Note: The text extraction process will give publishers a start on creating the article text view. However, this process is not precise. How the PDF is created, including layering and embedded fonts, will affect the outcome of the article extraction. Also, the design needs tend to be different from a highly stylized print layout and a pure article text layout. For these reasons, it will be necessary for the publisher to review the articles and correct any abnormalities or design elements that the automated extraction process did not create to your particular needs.
Article Extractions include:
- All images in an article, including their caption text
- Tables, charts, graphs, and figures
- The embedded text of the PDF you provide will be extracted so all text will appear exactly as it was created in the PDF.
Here are several items to keep in mind when creating your PDFs. How the PDF is created will directly affect the quality of the article extraction output.

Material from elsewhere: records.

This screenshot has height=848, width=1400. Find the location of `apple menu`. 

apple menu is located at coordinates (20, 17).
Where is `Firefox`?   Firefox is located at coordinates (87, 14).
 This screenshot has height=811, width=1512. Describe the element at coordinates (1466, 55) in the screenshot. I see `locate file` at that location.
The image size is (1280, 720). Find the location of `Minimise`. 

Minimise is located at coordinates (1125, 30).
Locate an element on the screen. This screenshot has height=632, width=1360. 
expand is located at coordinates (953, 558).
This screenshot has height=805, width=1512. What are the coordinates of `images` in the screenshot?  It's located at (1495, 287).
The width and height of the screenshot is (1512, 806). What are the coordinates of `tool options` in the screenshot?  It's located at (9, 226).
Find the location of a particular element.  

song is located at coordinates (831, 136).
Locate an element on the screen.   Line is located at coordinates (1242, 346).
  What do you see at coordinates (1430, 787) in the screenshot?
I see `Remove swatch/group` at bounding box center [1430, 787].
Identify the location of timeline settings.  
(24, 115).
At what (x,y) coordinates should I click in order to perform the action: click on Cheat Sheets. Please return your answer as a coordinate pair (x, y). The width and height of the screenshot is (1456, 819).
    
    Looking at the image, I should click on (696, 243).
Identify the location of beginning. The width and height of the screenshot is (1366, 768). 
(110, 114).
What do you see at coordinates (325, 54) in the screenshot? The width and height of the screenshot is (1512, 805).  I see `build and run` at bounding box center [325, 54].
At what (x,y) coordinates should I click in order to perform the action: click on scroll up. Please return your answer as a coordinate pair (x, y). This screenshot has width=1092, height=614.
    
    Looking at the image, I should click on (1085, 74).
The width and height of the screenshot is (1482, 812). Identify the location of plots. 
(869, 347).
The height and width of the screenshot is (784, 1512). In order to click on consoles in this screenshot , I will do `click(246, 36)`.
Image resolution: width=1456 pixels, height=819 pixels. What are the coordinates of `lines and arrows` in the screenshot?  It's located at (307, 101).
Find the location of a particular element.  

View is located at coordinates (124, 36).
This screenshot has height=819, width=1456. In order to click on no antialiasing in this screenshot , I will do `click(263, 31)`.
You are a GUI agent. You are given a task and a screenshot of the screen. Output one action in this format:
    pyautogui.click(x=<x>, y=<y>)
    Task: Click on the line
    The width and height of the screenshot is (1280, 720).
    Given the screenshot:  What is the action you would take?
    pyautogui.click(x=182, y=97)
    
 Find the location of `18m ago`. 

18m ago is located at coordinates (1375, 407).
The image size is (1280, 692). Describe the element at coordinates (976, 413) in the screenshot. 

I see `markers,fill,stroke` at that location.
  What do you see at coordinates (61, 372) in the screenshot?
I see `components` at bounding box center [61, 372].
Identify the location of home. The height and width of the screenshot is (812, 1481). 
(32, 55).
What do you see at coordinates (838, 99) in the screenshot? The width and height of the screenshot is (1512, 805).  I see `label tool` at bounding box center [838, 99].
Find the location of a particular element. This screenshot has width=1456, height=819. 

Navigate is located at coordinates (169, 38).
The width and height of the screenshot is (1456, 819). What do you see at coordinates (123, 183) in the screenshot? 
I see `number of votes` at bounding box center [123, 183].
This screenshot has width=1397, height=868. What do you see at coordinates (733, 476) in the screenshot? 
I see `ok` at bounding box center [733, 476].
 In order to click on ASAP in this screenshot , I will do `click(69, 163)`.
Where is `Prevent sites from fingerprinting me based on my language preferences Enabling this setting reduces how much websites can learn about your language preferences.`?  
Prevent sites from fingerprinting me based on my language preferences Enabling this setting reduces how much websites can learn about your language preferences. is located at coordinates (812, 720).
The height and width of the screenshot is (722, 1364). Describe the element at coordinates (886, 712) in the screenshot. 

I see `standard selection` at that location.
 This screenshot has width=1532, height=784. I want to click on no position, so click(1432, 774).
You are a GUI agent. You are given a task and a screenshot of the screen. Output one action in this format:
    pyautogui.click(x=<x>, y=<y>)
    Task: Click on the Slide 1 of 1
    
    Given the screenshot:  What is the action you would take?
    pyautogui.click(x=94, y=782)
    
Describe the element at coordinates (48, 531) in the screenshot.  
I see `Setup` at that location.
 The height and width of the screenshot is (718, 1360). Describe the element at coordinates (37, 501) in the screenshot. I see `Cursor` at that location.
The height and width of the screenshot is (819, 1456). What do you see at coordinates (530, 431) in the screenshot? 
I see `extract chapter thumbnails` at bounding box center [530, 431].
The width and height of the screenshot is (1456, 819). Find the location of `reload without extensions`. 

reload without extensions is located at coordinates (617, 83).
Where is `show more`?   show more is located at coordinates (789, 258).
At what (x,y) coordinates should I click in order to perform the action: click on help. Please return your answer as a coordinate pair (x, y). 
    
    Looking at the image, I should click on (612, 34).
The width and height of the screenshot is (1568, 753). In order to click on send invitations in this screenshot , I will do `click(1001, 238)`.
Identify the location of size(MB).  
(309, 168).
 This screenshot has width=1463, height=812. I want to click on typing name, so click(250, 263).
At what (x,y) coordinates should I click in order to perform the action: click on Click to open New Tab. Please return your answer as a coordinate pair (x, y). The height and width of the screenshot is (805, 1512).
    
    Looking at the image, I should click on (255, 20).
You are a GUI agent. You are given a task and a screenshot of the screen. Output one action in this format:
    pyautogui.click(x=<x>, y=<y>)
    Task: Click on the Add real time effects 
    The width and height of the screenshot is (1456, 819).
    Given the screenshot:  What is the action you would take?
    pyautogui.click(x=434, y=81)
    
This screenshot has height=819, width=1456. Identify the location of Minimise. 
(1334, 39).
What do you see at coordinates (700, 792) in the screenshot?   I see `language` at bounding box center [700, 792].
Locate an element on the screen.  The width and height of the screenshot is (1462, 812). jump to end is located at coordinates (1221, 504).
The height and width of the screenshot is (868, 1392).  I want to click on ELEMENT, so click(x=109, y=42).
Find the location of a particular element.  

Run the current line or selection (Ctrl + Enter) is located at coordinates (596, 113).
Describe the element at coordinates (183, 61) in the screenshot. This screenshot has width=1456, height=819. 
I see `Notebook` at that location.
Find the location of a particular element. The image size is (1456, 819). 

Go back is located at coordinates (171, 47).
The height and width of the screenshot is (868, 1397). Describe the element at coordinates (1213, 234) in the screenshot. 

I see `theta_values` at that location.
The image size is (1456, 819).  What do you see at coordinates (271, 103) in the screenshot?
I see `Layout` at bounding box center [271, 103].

- Embedded Text and Fonts – All text and fonts should be embedded text. Text that is an image such as a vector graphic or bitmap graphic, rather than embedded text, will not be extracted as text.
- Line breaks – Line breaks should be used to create the end of a paragraph or force the end of a line at a desired point. If line breaks are not used, text may string together that was originally intended to display separately. Popular examples of when you want to ensure line breaks are used include lists and poems.
- Layers – If layers are used, the text layer should be the top layer.